Thus the death of Christ is viewed in this parable, not as the groundwork of the counsels of God, but as the climax of man's sin and the closing scene of his responsibility. Whether law or prophets or Christ sought fruit for God, all was vain, not because God's claim was not righteous, but because man—aye, favored man, with every conceivable help—was incorrigible. In this aspect the rejection of the Messiah had the most solemn meaning; for it demonstrated, beyond appeal, that man, the Jew, was good for nothing if weighed in divine scales. It was not only that he was evil and unrighteous, but he could not endure perfect love and goodness in the person of Christ. Had there been a single particle of divine light or love in men's hearts, they would have reverenced the Son; but now the full proof stood out, that human nature as such is hopelessly bad; and that the presence of a divine person, who deigned in love to be of themselves as man, gave only the final opportunity to strike the most malicious and insulting blow at God Himself. In a word, man was now shown and pronounced to be LOST. “If I had not come and spoken unto them, they had not had sin: but now they have no cloak for their sin. He that hateth me hateth my Father also. If I had not done among them the works which none other man did, they had not had sin: but now have they both seen and hated both me and my Father.” Christ's death was the grand turning point in the ways of God; the moral history of man, in the most important sense, terminates there.
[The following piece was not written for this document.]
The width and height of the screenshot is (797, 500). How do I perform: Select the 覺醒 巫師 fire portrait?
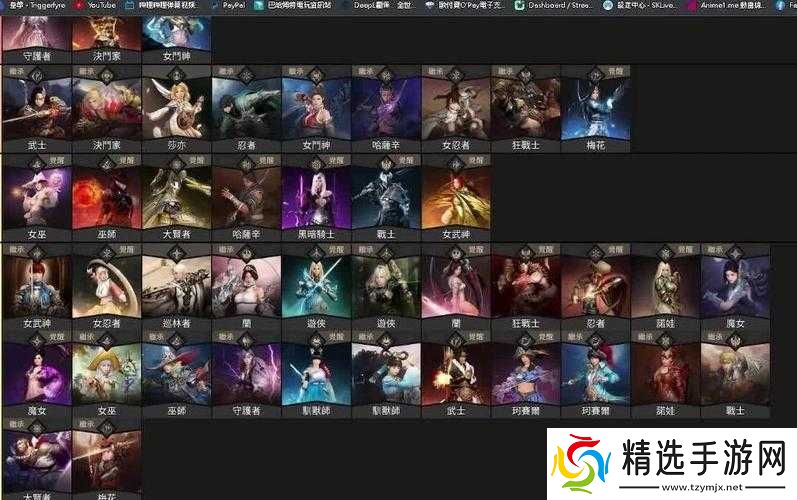106,196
“Jesus saith unto them, Did ye never read in the Scriptures, The stone which the builders rejected, the same is become the head of the corner: this is the Lord's doing, and it is marvelous in his eyes.” (Ver. 42.) It was the revealed conduct of those who took the lead in Israel—so revealed in their own Scriptures. Marvelous doing on the Lord's part!—in manifest reversal of such as set themselves up, and were accepted, as acting in His name: yet to be marvelous in Israel's eyes, when the now-hidden but exalted Savior comes forth, the joy of the people, who shall then welcome and forever bless their once rejected King: for truly His mercy endures forever. Meanwhile His lips utter the sentence of sure rejection from their high estate: “therefore say I unto you, The kingdom of God (not of heaven, for this they had not) shall be taken from you, and given to a nation bringing forth the fruits thereof.” Nor was this all: for “whosoever shall fall on this stone (Himself in humiliation) shall be broken; but on whomsoever it shall fall (i.e., consequent on His exaltation), it will grind him to powder.” Thus, He sets forth the then ensuing stumbles of unbelief; and further, the positive execution of destructive judgment, whether individual or national, Jewish or Gentile, at His appearing in glory. (Comp. Dan. 2)
It is in all respects a notable scene, and the Lord, now drawing to the conclusion of His testimony, speaks with piercing decision. So that, spiritually impotent and dull as the chief priests and Pharisees might be, and couched as His words were in parables, the drift and aim was distinctly felt. And yet, whatever their murderous will, they could do nothing till His hour was come; for the people in a measure bowed to His word, and took Him for a prophet. He brought God in presence of their conscience, and their awe feebly answered to His words of coming woe!